Colunas

Os donos da seca

A última coisa que os oligarcas do Nordeste querem é que falte sede. Não da população – mas da dependência. Afinal, quando o caminhão-pipa vira moeda eleitoral, não é a água que vale ouro, é o voto comprado com ela. No Brasil profundo, onde o sol castiga mais do que o Estado ajuda, a falta de água é mais do que uma tragédia ambiental: é uma estratégia de poder. E é justamente aí que o projeto “Leve Poço”, anunciado por Renan Santos, coordenador nacional do Movimento Brasil Livre (MBL), entra com uma pedra no sapato – ou melhor, um poço no quintal – dos senhores feudais da política nordestina.

O problema é antigo — e conveniente para alguns

Por décadas, a escassez de água no semiárido nordestino foi tratada como uma fatalidade do clima, um carma geográfico. Mas a verdade, para quem se arrisca a olhar além do discurso oficial, é que essa “fatalidade” interessa a muita gente. Os famosos “coronéis” da política nordestina – uma elite econômica e política que mantém seu poder através de práticas clientelistas – construíram seus impérios à base de favores e dependência. A distribuição de água por caminhões-pipa, bancada com dinheiro público, é o exemplo mais emblemático: uma solução temporária que nunca resolve o problema, mas sempre garante o controle.

Enquanto isso, políticas de infraestrutura hídrica de longo prazo são sistematicamente negligenciadas, engavetadas ou sabotadas. O motivo? Poço não pede voto. Caminhão-pipa, sim.

O Leve Poço: um projeto que perfura a hipocrisia

É nesse cenário de vício institucional que surge o “Leve Poço”, um projeto que não só pensa diferente, como age diferente. Não estamos falando de promessas em palanque nem de planos mirabolantes. O MBL, frequentemente demonizado por setores da esquerda e da direita bolsonarista, resolveu meter a mão na terra – literalmente – e propor uma solução que tem tudo para quebrar o ciclo de miséria hídrica: poços artesianos sustentáveis, movidos com energia solar, com gestão comunitária e foco em autonomia econômica.

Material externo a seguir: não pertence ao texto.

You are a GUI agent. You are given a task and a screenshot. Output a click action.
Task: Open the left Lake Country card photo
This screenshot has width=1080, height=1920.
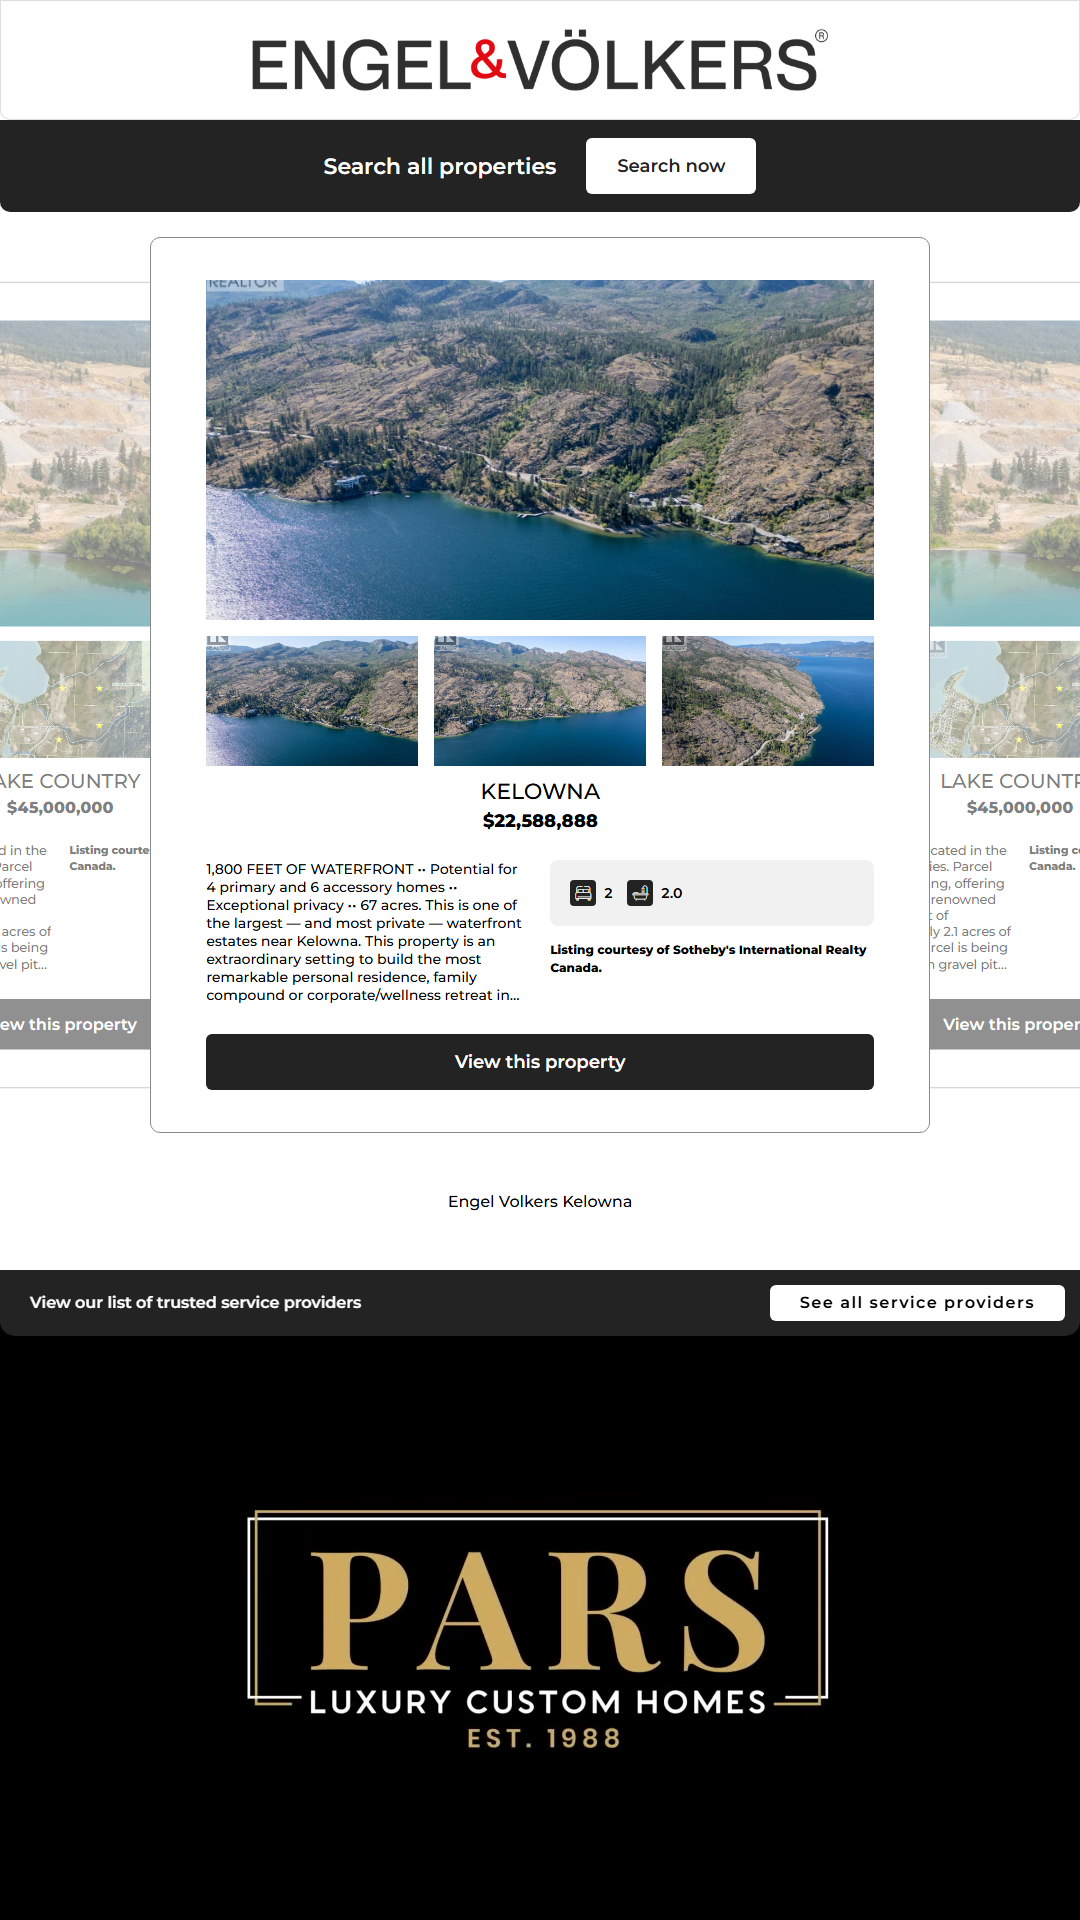tap(75, 473)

A proposta é simples na ideia, mas revolucionária na execução: construir poços que não apenas forneçam água, mas formem um novo modelo de gestão comunitária, agrícola e econômica. Com tecnologia avançada, sistemas eficientes e capacitação local, o projeto visa transformar vilas dependentes em comunidades autossuficientes. Tudo isso sem pedir favor para “coronel” nenhum – aí mora o perigo, para os de sempre.

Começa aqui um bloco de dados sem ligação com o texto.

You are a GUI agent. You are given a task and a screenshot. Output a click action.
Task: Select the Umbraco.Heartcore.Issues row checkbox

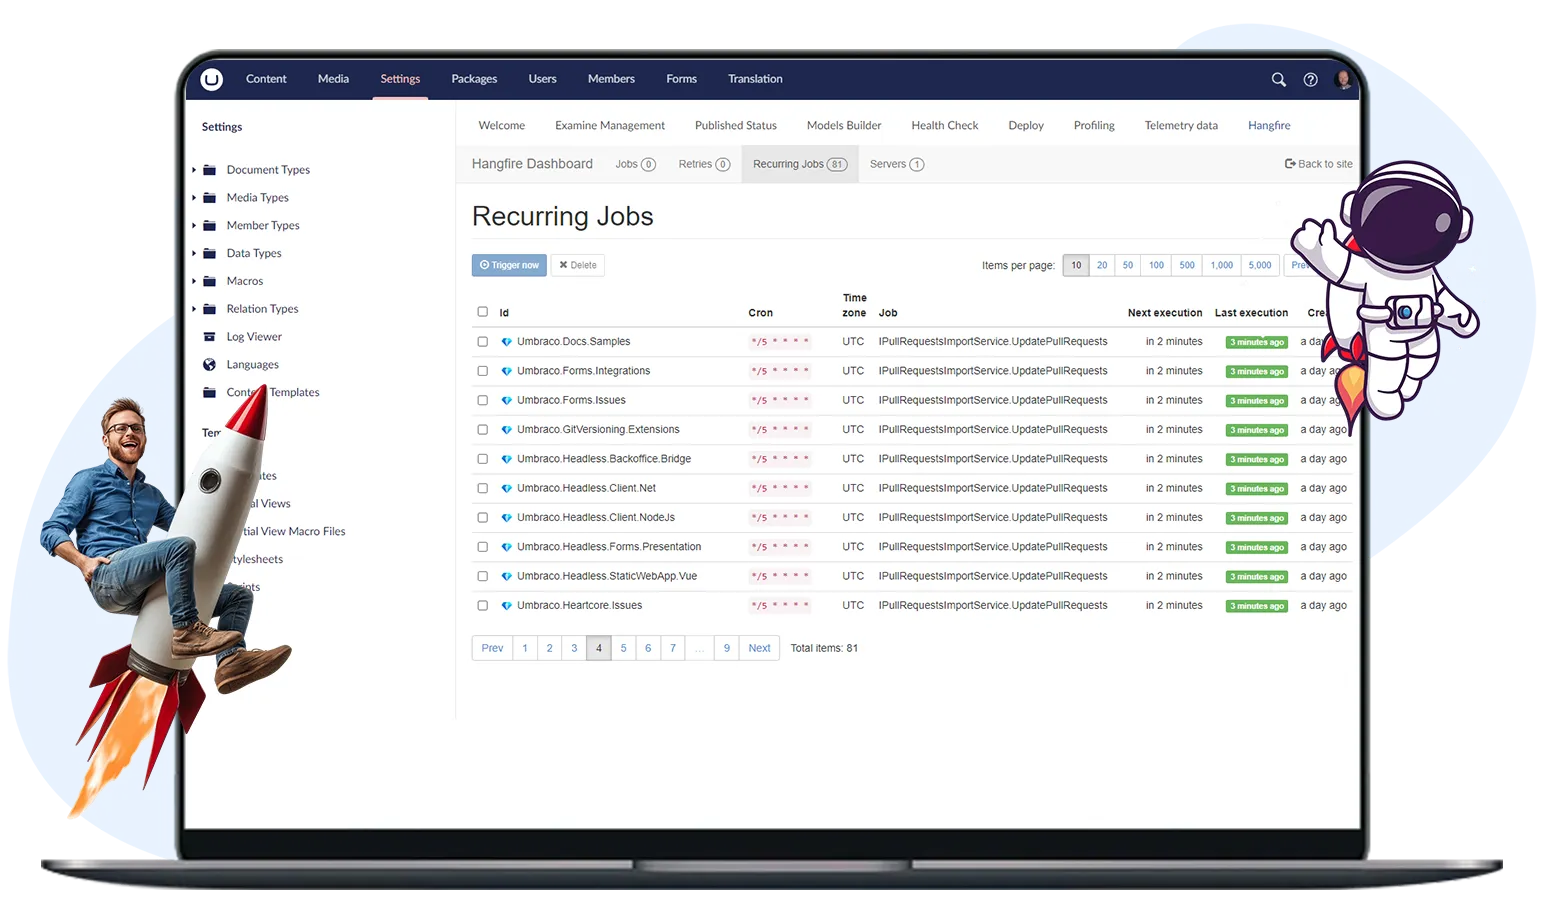(x=483, y=606)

Uma ameaça real ao sistema da pobreza lucrativa

Os defensores do velho modelo, que adoram posar de heróis em tempos de seca, têm razões para suar frio. Um poço que funciona, que é tocado pela comunidade e sustentado por doações rastreáveis, não só mata a sede como ameaça o mercado da miséria. O “Leve Poço” rompe com a lógica de dependência e expõe como o sistema atual é mantido com a escolha deliberada de não resolver o problema.

Em vez de contratos milionários com empresas de transporte de água – muitas delas ligadas a políticos locais – o projeto propõe transparência, escala e independência. Cada doador ganha certificado, acesso ao andamento das obras e, a depender da quantia destinada, o nome gravado em placa. Parece simples? É. Mas simples, no Brasil, costuma ser revolucionário quando ameaça o feudo de alguém.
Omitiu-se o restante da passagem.